Abstract:Post-training Quantization (PTQ) technique has been extensively adopted for large language models (LLMs) compression owing to its efficiency and low resource requirement. However, current research lacks a in-depth analysis of the superior and applicable scenarios of each PTQ strategy. In addition, existing algorithms focus primarily on performance, overlooking the trade-off among model size, performance, and quantization bitwidth. To mitigate these confusions, we provide a novel benchmark for LLMs PTQ in this paper. Firstly, in order to support our benchmark, we propose a comprehensive taxonomy for existing mainstream methods by scrutinizing their computational strategies (e.g., optimization-based, compensation-based, etc.). Then, we conduct extensive experiments with the baseline within each class, covering models with various sizes (7B-70B), bitwidths, training levels (LLaMA1/2/3/3.1), architectures (Mixtral, DeepSeekMoE and Mamba) and modality (LLaVA1.5 and VILA1.5) on a wide range of evaluation metrics.Through comparative analysis on the results, we summarize the superior of each PTQ strategy and modelsize-bitwidth trade-off considering the performance.

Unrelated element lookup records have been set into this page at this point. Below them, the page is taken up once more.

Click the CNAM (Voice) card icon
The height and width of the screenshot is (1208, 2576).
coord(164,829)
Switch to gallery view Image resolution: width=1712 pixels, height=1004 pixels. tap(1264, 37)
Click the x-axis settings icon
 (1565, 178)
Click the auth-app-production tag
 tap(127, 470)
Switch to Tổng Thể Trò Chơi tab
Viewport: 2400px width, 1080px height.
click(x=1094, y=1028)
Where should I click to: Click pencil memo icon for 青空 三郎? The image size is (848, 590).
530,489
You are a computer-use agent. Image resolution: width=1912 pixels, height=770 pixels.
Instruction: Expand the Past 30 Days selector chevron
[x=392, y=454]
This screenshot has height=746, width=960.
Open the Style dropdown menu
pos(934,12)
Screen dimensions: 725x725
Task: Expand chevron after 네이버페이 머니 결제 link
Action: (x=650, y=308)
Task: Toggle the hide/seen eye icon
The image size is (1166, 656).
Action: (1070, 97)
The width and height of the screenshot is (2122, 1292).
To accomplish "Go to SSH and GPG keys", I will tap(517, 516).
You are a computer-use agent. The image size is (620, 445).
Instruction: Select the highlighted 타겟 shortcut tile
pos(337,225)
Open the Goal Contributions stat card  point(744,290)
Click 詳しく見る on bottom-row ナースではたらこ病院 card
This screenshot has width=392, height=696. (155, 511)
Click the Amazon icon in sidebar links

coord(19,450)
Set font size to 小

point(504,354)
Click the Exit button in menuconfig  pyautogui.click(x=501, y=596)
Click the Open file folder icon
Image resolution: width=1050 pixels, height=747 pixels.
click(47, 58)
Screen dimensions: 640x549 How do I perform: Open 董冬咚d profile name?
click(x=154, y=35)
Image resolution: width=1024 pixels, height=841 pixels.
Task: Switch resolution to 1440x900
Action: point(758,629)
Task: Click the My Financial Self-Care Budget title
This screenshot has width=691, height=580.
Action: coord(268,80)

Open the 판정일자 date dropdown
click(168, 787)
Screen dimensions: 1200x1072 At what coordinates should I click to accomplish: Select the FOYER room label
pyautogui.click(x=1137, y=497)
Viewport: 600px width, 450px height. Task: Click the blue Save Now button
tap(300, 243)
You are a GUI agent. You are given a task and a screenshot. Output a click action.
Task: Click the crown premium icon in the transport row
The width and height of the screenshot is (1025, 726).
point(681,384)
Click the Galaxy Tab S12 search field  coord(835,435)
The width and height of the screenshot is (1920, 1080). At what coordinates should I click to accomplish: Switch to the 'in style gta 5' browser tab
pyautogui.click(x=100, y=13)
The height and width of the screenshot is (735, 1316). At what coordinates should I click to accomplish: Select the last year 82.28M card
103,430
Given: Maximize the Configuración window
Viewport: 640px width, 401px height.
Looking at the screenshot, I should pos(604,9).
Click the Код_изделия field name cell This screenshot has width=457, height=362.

For example, our benchmark reveals that compensation-based technique demonstrates outstanding cross-architecture robustness and extremely low-bit PTQ for ultra large models should be reexamined. Finally, we further accordingly claim that a practical combination of compensation and other PTQ strategy can achieve SOTA various robustness. We believe that our benchmark will provide valuable recommendations for the deployment of LLMs and future research on PTQ approaches.